# Care_Plan: Train Fietje model

**Author:** Eva Rombouts  
**Date:** 2024-07-28  
**Version:** 0.2

### Description
This notebook is almost fully copied from: [Optimizing Phi-2: A Deep Dive into Fine-Tuning Small Language Models](https://medium.com/thedeephub/optimizing-phi-2-a-deep-dive-into-fine-tuning-small-language-models-9d545ac90a99), by Praveen Yerneni. Thank you!!
It trains the chat version of [Fietje](https://huggingface.co/BramVanroy/fietje-2-chat), an adapated version of microsoft/phi-2, trained on Dutch texts.

## Setup

In [None]:
# #Install the required packages
!pip install -q bitsandbytes flash_attn datasets peft
# !pip install einops  bitsandbytes accelerate peft flash_attn
# !pip uninstall -y transformers
# !pip install git+https://github.com/huggingface/transformers
# !pip install --upgrade torch

In [None]:
import torch
from transformers import AutoModelForCausalLM, AutoTokenizer, BitsAndBytesConfig, TrainingArguments, Trainer
from peft import prepare_model_for_kbit_training, LoraConfig, get_peft_model

import os
from google.colab import drive
from sklearn.model_selection import train_test_split
from datasets import Dataset
import pandas as pd
import time

In [None]:
model_name = "BramVanroy/fietje-2b-chat"
model_finetuned = "fietje_zorgplan_magweg" #Name of the model to save to HuggingFace hub
commit_message = "Fietje finetuned"
random_seed = 6
sample_size = 100

## Load model and tokenizer
Model: [fietje-2-chat](https://huggingface.co/BramVanroy/fietje-2-chat)
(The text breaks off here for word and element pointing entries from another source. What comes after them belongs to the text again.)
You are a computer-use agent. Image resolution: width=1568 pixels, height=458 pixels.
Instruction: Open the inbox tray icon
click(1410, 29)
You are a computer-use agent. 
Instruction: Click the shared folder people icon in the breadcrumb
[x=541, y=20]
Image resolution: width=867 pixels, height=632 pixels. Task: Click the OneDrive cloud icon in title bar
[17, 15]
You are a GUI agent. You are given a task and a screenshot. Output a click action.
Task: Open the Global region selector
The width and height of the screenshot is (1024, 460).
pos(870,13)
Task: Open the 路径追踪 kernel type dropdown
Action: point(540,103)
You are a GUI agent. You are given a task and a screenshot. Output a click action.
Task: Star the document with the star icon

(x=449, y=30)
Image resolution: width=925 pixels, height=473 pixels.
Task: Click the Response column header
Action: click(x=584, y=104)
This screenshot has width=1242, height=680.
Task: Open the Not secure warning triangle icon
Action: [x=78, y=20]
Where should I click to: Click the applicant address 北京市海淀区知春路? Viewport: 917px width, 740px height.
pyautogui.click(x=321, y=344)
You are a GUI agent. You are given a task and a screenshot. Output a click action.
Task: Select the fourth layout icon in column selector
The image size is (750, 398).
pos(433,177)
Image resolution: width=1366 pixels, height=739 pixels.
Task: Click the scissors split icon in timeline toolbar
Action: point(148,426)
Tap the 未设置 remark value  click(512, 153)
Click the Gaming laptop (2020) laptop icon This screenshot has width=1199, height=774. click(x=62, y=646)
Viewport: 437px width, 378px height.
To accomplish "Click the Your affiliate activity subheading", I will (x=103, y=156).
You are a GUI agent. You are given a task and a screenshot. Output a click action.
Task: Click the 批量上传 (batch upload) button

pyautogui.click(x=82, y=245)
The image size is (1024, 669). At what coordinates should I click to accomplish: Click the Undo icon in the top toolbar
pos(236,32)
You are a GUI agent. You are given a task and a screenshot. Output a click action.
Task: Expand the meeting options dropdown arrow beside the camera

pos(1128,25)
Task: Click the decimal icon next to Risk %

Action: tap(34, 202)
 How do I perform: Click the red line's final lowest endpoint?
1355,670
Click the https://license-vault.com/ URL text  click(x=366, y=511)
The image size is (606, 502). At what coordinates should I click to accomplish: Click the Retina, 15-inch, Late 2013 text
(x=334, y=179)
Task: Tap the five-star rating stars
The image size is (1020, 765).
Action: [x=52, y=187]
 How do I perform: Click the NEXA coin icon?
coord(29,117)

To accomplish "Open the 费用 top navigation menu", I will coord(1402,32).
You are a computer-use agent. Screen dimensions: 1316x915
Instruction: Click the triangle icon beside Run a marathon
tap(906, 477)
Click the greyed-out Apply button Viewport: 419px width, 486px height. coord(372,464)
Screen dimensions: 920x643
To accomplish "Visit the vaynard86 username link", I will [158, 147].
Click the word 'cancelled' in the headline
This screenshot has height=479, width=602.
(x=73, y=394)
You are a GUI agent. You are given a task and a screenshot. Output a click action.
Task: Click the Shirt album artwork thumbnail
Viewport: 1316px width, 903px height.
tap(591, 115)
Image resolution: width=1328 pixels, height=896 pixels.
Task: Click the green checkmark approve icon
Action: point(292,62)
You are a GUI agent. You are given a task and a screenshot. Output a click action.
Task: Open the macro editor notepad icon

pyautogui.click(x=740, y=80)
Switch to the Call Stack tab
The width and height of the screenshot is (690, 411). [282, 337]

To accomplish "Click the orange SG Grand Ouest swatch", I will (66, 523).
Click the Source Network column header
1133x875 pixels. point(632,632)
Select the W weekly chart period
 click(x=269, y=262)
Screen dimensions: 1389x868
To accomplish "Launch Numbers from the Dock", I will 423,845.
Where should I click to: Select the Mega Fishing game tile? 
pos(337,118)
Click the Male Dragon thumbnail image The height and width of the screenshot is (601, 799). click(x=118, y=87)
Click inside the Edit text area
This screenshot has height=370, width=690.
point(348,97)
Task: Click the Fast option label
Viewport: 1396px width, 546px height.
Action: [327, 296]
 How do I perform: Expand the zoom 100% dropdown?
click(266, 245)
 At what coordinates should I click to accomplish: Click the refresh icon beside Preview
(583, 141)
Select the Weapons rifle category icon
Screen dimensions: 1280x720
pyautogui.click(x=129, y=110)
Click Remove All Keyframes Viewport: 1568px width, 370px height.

The model is loaded in `4-bit` which is the "Quantization" part of QLORA. The memory footprint of this is much smaller then the default.


In [None]:
# Configuration to load model in 4-bit quantized
bnb_config = BitsAndBytesConfig(load_in_4bit=True,
                                bnb_4bit_quant_type='nf4',
                                bnb_4bit_compute_dtype='float16',
                                #bnb_4bit_compute_dtype=torch.bfloat16,
                                bnb_4bit_use_double_quant=True)


#Loading the model with compatible settings
model = AutoModelForCausalLM.from_pretrained(model_name, device_map='auto',
                                             quantization_config=bnb_config,
                                             attn_implementation='flash_attention_2',
                                             trust_remote_code=True)

# Setting up the tokenizer
tokenizer = AutoTokenizer.from_pretrained(model_name,
                                          add_eos_token=True,
                                          trust_remote_code=True)
tokenizer.pad_token = tokenizer.eos_token
tokenizer.truncation_side = 'left'

print(f"Memory footprint: {model.get_memory_footprint() / 1e9} GB")

## Prepare data

ToDo: Publish dataset on HF. [link text](*https://*)

In [None]:
# Mount Google Drive
drive.mount('/content/drive')
# Change directory to your project folder
os.chdir('/content/drive/My Drive/Colab Notebooks/GenCareAI/scripts')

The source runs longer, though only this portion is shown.